Hi, all! I was wondering how you refer to your child's birthparents, or birthparents, what does your child's adoptive family refer to you as? I'm happy with both terms, but hubby is struggling. He feels like the term "birthfather" takes away from his role as father. He swears up and down that he doesn't feel threatened, but you and I both know that deep down he is. We had a big discussion about it recently and about the fact that he needs to deal with some things in his own heart regarding adoption, etc. so that he feels confident in his role as dad to our kids. I struggle with how else to explain who these people are to the kids without those terms. (DD is 3, DS is 1.5) I tell them that you grew in X's belly, but what do you say about the birthfather? That he helped you grow in X's belly? It's just so hard to explain the relationship to small kids. We have open adoptions with both, but don't have in-person visits at this point based on the wishes of our kids' birthfamilies, but that could always be a possibility in the future. I would expect that the kids would call them by their first names when they get older, but for now?

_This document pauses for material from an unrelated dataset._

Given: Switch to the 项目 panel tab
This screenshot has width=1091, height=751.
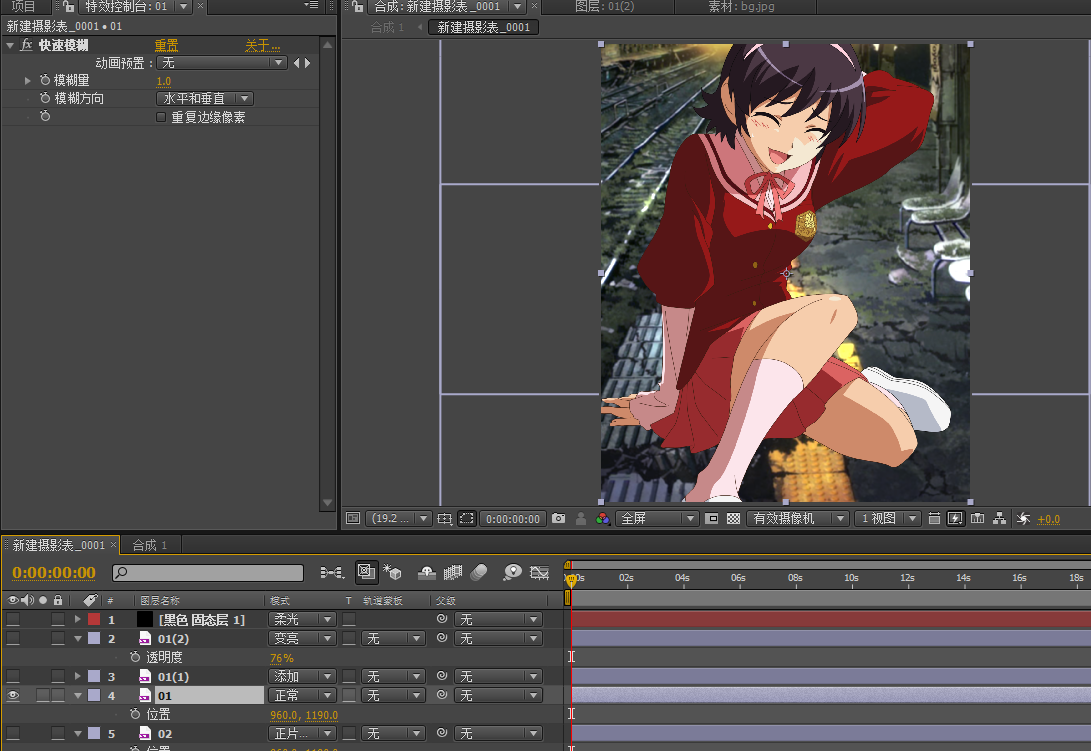Looking at the screenshot, I should point(23,6).
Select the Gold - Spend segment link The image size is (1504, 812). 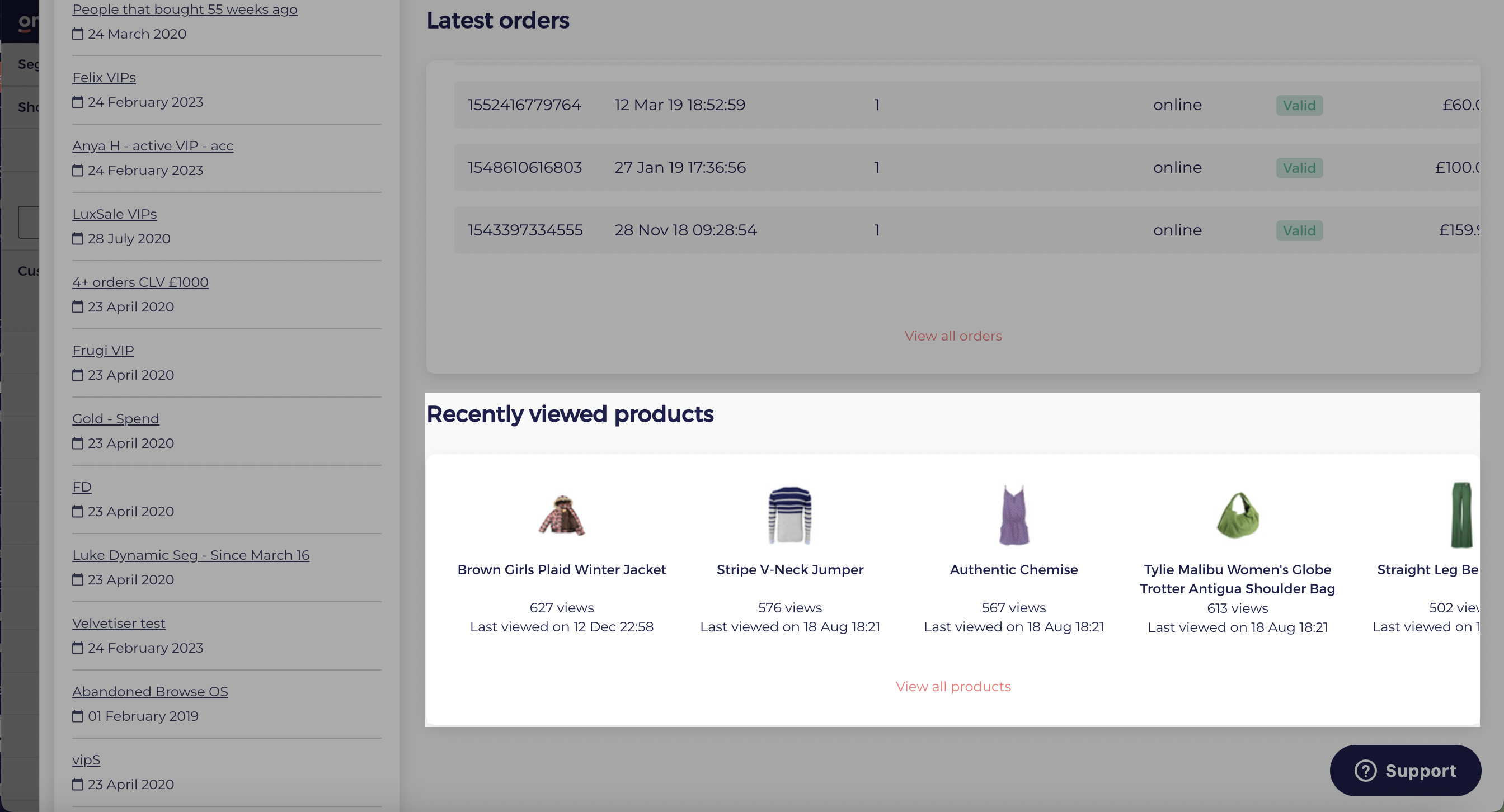pyautogui.click(x=116, y=419)
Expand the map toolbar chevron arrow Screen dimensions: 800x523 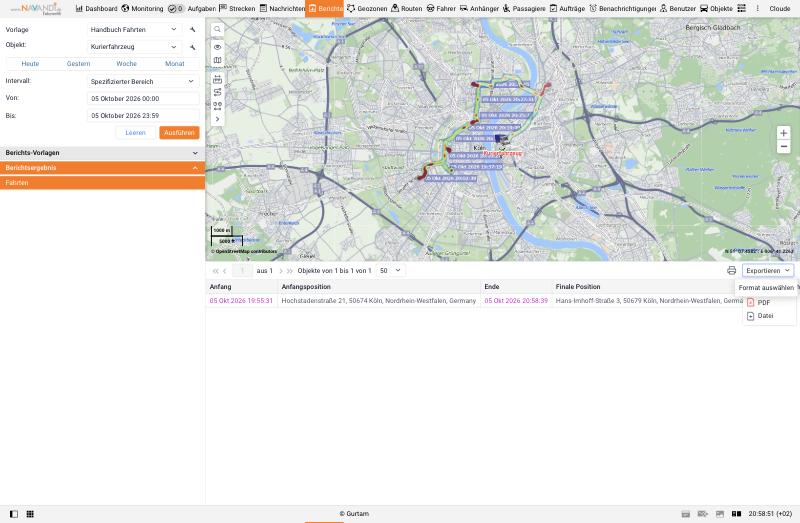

Anyway, please no bashing on the hubs. Everyone has to deal with their emotional baggage re:adoption on all sides of the triad, and has to do it in their own time. I know that someday he'll feel as peaceful as I do about these issues, he just needs time. He knows that we have to do what is best for our kids in the end, but I'd like to show him that I respect his feelings for now and want to gently help him through it. Any suggestions on alternative names? Thanks in advance!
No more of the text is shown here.